Liputan Peringatan Hari Oeang ke 67 di Poso
Poso, djpbn.kemenkeu.go.id - Mengejawantahkan nilai-nilai Kementerian Keuangan terutama Sinergi, KPPN Poso menjadi inisiator lomba-lomba memperingati Hari Oeang ke 67 dengan menghadirkan peserta KPPN, KPP Pratama, Kantor Pelayanan Bea dan Cukai, PT Pegadaian, PT Bank BRI, PT Bank BNI, PT Bank Mandiri dan PT BPD Sulawesi Tengah.
Selama dua minggu penuh, para atlet berlomba secara fisik dan keterampilan dalam berbagai cabang olah raga, seperti bulu tangkis, tenis meja, futsal, dan bola volley. Tak ketinggalan adu otak yaitu Catur.
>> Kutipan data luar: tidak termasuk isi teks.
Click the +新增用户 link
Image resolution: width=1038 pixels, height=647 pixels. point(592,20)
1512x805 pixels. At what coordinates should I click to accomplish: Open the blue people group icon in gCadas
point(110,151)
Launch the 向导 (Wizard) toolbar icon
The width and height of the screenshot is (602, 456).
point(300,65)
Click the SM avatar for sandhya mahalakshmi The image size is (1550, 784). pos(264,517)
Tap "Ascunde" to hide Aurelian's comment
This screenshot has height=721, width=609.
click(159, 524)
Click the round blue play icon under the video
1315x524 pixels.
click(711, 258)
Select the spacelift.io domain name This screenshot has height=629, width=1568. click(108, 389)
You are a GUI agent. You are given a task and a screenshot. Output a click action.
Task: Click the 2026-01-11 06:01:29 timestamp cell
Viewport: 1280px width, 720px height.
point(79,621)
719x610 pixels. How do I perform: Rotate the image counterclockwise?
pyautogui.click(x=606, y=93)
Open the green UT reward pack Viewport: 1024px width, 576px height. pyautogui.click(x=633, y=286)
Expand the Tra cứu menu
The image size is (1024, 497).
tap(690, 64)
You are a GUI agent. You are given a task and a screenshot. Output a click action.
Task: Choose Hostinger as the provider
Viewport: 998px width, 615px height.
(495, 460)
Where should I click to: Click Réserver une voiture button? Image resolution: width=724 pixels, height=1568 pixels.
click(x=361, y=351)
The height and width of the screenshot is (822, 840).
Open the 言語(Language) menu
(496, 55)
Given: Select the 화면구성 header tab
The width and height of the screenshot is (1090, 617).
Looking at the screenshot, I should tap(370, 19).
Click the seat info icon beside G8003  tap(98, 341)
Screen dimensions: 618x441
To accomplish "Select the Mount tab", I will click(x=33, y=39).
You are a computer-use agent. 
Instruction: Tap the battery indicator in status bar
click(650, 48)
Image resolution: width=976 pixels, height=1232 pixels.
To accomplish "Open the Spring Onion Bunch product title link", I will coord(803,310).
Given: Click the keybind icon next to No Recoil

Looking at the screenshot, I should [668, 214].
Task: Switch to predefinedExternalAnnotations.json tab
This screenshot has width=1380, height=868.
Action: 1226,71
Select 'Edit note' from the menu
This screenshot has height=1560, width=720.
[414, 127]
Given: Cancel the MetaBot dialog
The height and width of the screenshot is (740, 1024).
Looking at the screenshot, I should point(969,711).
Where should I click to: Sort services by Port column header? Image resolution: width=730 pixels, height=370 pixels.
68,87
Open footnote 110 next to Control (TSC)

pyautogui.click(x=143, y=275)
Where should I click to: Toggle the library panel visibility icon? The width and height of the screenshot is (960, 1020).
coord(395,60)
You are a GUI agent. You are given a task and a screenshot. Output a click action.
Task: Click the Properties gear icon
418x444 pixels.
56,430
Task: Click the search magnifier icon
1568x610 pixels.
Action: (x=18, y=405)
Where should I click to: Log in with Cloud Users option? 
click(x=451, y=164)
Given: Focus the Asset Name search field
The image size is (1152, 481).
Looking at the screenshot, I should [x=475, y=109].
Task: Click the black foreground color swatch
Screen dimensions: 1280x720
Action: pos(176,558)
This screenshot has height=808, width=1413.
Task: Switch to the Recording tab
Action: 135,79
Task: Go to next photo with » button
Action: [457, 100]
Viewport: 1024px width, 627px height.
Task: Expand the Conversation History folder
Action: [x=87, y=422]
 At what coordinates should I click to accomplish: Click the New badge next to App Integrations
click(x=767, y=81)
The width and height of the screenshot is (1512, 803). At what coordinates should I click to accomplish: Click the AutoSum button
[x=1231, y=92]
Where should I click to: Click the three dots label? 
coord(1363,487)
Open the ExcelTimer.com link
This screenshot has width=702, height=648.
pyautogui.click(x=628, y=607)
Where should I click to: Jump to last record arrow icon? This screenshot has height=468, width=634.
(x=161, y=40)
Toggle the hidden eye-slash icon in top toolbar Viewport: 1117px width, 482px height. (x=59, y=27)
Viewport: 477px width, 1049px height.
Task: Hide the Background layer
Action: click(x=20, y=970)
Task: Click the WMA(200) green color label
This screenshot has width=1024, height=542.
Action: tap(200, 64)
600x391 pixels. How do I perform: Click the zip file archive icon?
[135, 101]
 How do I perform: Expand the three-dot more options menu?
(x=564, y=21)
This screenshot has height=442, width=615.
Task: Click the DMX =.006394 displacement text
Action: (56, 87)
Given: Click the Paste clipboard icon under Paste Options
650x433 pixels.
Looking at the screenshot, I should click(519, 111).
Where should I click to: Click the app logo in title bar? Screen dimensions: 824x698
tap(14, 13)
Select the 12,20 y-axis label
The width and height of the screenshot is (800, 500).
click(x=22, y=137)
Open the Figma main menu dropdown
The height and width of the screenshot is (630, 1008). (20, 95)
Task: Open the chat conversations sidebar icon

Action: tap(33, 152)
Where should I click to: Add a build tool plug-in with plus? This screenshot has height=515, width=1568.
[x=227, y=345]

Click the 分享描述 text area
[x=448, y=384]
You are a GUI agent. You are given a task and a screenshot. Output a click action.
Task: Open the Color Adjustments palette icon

Menurut penyelenggara, kegiatan ini digelar mengejawantahkan nilai-nilai Kementerian Keuangan yang bertepatan dengan peringatan Hari Oeang ke-67 di Poso. Berbagai pihak menjalin tali silaturahim, menguji indurance yang sangat penting untuk menunjang aktivitas sehari-hari dari pagi hingga sore, sportivitas sebagai basic attitude yang dekat dengan integritas, serta asah strategi. Bukan untuk sekadar mendapat pengakuan sebagai sang juara, namun spirit memperjuangkan prestasi hingga tetes peluh terakhir itulah yang lebih bermakna.
Rangkaian kegiatan lomba diselingi dengan jalan sehat memperebutkan berbagai door prize dengan mengambil tempat start di KPPN Poso. Tepat tanggal 30 Oktober 2013 sebagai hari yang bersejarah bagi sebuah bangsa yang berdaulat, diselenggarakan Upacara Bendera memperingati Hari Oeang ke 67 bertempat di halaman KPP Pratama Poso. Bertindak sebagai Pembina Upacara adalah Komar Tauchidi Sumiarsa, Kepala KPPN Poso yang dalam arahannya menyampaikan sambutan Menteri Keuangan RI.
Pengumuman dan pembagian piala kepada pemenang lomba menjadi moment yang ditunggu-tunggu. Ada yang bersuka cita karena memborong hadiah, ada yang hanya mendapat satu tropi namun ada juga yang tidak mendapatkan satu pun penghargaan. Namun semuanya bisa berjabat tangan dengan senyum tulus. Mengakhiri rangkaian Hari Oeang ke 67 di Kabupaten Poso, para Kepala Kantor dan Pimpinan Bank mengunjugi pantu asuhan Al Muqoddas – Poso dan menyerahkan santunan beserta sembako sebagai bentuk kepedulian kepada sesama yang kurang mampu.